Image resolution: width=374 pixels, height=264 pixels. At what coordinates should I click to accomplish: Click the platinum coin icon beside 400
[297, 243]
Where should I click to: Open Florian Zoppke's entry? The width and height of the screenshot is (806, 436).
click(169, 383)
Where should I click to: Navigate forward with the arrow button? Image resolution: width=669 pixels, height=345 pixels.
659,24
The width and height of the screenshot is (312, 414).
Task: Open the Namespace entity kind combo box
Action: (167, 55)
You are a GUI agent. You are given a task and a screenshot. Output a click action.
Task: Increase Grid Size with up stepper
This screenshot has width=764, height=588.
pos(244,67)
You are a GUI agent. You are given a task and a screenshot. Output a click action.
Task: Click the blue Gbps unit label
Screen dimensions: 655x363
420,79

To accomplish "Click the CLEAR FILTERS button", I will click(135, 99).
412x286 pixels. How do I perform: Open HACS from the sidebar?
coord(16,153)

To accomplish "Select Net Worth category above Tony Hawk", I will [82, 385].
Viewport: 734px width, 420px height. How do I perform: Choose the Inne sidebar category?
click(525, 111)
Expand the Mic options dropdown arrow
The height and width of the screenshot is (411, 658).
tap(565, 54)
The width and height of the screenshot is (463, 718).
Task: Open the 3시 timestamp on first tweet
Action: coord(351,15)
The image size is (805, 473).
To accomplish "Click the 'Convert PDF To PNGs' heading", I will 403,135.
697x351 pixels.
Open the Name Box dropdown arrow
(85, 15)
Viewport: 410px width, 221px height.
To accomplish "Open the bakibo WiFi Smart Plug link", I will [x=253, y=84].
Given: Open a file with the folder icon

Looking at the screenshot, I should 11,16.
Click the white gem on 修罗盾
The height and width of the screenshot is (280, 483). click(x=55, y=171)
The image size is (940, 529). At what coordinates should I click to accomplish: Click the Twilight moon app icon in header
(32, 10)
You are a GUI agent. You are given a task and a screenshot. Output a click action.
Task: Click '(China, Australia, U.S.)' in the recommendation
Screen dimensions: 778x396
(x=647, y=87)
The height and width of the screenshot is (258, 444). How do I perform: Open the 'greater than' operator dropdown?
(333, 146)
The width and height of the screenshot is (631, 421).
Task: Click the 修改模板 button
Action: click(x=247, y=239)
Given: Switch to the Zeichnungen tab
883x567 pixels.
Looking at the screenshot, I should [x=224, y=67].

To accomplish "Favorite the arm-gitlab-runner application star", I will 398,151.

# # # # # # #

§ Problem to work on: The word is "will". Copy every line above where it appears.

§ Solution below:
To accomplish "Click the CLEAR FILTERS button", I will click(135, 99).
To accomplish "Select Net Worth category above Tony Hawk", I will [82, 385].
To accomplish "Click the 'Convert PDF To PNGs' heading", I will 403,135.
To accomplish "Open the bakibo WiFi Smart Plug link", I will [x=253, y=84].
To accomplish "Favorite the arm-gitlab-runner application star", I will 398,151.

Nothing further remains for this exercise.